Also the free-nets had begun to spread to other countries.

This was the kind of effort similar to that proposed by JCR Licklider 
who envisioned the challenge that the development of the network would pose
to society. He warned against putting development in the hands
of commercial entities who wouldn't understand the nature of what
was being developed.

If private entities are so capable, why didn't they develop their
own networking infrastructure and spread it.

But instead they campaigned vigorously to have the public networking
infrastructure given to them.

In the early development of the Internet, there was a desire
by the US Department of Defense to have an operational network.
And there was a research network. 

It wasn't that the US Department of Defense seized the research
network. Instead they created a separate network and linked it
to the research network. This is the kind of development that 
tcp/ip makes possible. So the early Internet was a linking 
of MILNET (the operational DoD network) with the ARPANET (the
science and research network).

Yet this isn't what was done with in the connection of private
companies to the Internet. Instead the US NSF research and education
network was turned over to the private companies.

This is the kind of development that is contrary to the nature
of an Internet, not development that scales and spreads the 

This is the kind of development that aims to replace the Internet
with a corporate commercenet.

>No one in public life has been more intellectually engaged in 
>helping to create the climate for a thriving Internet than 
>the Vice President.  Gore has been a clear champion of this
>effort, both in the councils of government and with the 
>public at large.

The climate that would create a thriving Internet is a climate
that recognized that the interests and voices of the citizens
in the US and around the world need to be part of the decision
making process regarding Internet development and policy.

That the role of the government with regard to Internet development
is a vital questions that needs to have resources and public discussion
devoted to its determination.

JCR Licklider recognized that there were socio-technical pioneers
who were developing online who were creating the kinds of new
developments that all users would benefit from. That these
socio-technical pioneers were creative users who needed protection
and support for their efforts.

The privatization of US portion of the Internet has led to the abuse
of all users. 

And the kind of new development that creative users can foster
is hamstrung and left with little or no resources for its support,
while get-rich-quick-schemes proliferate.

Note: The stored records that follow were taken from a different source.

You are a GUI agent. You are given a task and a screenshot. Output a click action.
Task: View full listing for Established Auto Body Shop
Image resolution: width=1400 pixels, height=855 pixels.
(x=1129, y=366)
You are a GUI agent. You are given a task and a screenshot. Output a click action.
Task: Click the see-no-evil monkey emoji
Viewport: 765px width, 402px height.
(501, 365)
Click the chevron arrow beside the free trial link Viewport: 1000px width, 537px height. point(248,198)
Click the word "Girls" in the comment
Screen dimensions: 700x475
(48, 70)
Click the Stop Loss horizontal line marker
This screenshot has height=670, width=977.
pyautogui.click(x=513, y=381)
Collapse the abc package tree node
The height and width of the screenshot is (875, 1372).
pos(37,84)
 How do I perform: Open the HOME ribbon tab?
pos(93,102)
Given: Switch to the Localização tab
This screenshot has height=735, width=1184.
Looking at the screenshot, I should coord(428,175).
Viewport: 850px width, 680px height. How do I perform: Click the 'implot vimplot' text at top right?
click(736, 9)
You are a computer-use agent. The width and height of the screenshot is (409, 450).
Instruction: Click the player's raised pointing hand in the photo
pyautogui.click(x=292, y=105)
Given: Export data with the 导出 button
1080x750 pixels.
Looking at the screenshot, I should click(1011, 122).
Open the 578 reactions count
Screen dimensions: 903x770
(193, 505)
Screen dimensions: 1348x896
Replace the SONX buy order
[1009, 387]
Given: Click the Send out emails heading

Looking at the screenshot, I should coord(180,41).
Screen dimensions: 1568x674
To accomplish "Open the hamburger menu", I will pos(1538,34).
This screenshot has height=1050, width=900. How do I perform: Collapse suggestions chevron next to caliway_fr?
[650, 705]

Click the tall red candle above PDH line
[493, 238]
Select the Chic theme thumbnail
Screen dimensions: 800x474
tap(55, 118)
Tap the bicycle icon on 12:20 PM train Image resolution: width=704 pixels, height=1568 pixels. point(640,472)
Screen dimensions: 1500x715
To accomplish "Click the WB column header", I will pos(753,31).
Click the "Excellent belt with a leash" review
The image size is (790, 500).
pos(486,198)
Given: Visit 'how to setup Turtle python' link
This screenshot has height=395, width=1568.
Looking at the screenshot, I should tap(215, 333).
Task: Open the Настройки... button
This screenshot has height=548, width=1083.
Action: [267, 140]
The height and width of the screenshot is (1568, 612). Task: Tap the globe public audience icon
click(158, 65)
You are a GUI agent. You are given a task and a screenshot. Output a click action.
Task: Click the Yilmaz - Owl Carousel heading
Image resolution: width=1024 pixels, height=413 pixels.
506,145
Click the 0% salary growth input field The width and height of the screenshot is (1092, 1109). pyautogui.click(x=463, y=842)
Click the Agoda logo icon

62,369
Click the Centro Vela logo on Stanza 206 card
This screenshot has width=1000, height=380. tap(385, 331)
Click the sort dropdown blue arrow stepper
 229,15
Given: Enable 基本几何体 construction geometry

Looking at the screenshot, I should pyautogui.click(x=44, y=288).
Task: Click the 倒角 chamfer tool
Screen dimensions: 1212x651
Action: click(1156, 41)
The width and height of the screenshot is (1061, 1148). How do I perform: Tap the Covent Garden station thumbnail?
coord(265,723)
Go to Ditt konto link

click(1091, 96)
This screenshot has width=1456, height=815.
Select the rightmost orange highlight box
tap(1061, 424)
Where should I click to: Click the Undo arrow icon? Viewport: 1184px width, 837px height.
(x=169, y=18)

The vision of fostering cooperative and creative computer facilitated
human-to- human efforts to identify the important social and 
scientific questions, and extending the human-computer symbiosis to 
solve them, is lost or rarely mentioned.

If Al Gore has any understanding of this pioneering vision, it 
would be good to see some indication of it.

>The Vice President deserves credit for his early recognition of the value
>of high speed computing and communication and for his long-term and
>consistent articulation of the potential value of the Internet to American
>citizens and industry and, indeed, to the rest of the world.

But JCR Licklider's vision for the development of the Intergalactic Network
that inspired computer pioneers to develop the Internet, was not primarly
a vision for "high speed computing and communication". It was 
primarly a vision for fostering cooperative and collaborative human-to-
human communication and human-computer partnership to solve
the important social and scientific problems of our time.

It recognized the need to create a new online scientific environment.

Licklider's vision was that all have access to a network where
"intellectual amplification" would be seen as a right not a 

Licklider's vision for the development of a network was for
a general nature intellectual utility, not for a commercial shoping
mart or 500 channel tv.

Licklider recognized that industry would have its own agenda which
would be for short term purposes and its own self interest, rather
than the broader public interest.

And Licklider urged that citizens not give up on government, but
that they work to have government support the long term public 
interest in technical and scientific development.

There seems, from the statement Vint Cerf has sent around online,
little way for a presidential candidate to hear or be
able to recognize what the public interest is in technical and 
scientific development.

It doesn't seem that anyone with the ear of that candidate would
tell him about the NTIA online meeting and the fact that there
were many citizens opposed to the privatization of the NSF backbone
to the Internet.

And yet this is what the candidates need to know about.

It doesn't seem that there are scientific advisors who would
indicate that there was a support for basic research in the early
development of interactive computing and networking in the US.
(See for example: )

Don Price, in his book "Government and Science" explains the 
need for scientific advisors to the president who will provide
government with the broad spectrum of views and information.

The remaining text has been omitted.